╭─ EXTRACT
The team found a mutation of the gene, named LRRK2, in members of six families with many individuals affected by Parkinson's disease. Surprisingly, brain autopsy on deceased, affected family members who participated in this research indicate mutations in the LRRK2 gene play a central role in developing pathology characteristic of Parkinson's disease and other neurodegenerative disorders such as Alzheimer's disease and amyotrophic lateral sclerosis (Lou Gehrig's disease).
For 14 years Mayo Clinic neurologist Dr. Zbigniew Wszolek has studied the two largest families in which a LRRK2 mutation was found. "The discovery of this gene will have major implications for the understanding of mechanisms leading to the development of these neurodegenerative diseases," he says. "We also hope that continued study of this gene will lead to curative treatments for Parkinson's disease and other similar conditions."
Mayo Clinic neurologist Dr. Ryan Uitti has treated members of one of the six families with the gene mutation. "This finding is potentially a giant leap forward," he says. "Many people with Parkinson's disease have dementia as well, and this may help to explain how that occurs."
The discovery is the culmination of research into the cause of autosomal dominant, late- onset Parkinson's disease in the studied families. This team and others have previously narrowed a genetic cause for this form of inherited parkinsonism to a region of chromosome 12 called PARK8.
Mayo Clinic neuroscientist Matthew Farrer, Ph.D., and his team, continued to perform sophisticated genetic analyses on DNA collected from family members. Their work revealed the culprit gene and the multifunctional protein that it codes for.
╰─
╭─ AVAILABLE DATA
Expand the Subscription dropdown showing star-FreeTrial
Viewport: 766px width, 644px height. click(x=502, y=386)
╰─
╭─ AVAILABLE DATA
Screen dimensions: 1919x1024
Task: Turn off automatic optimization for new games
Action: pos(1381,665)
╰─
### PROBLEMS TO SOLVE:
(a) According to the LRRK2 extract, to what region had a genetic cause for this form of inherited parkinsonism previously been narrowed?
(b) Decide whether each statement agrees with the LRRK2 extract: (i) Dr. Zbigniew Wszolek has studied the two largest families with a LRRK2 mutation for 14 years. (ii) Dr. Ryan Uitti has treated members of all six families with the mutation. (iii) Matthew Farrer's team performed genetic analyses on DNA collected from family members.
The rows have no connection to the LRRK2 extract.

### SOLUTION LIST:
(a) A region of chromosome 12 called PARK8.

(b)
(i) Yes: "For 14 years Mayo Clinic neurologist Dr. Zbigniew Wszolek has studied the two largest families in which a LRRK2 mutation was found."
(ii) No: "has treated members of one of the six families with the gene mutation."
(iii) Yes: "continued to perform sophisticated genetic analyses on DNA collected from family members."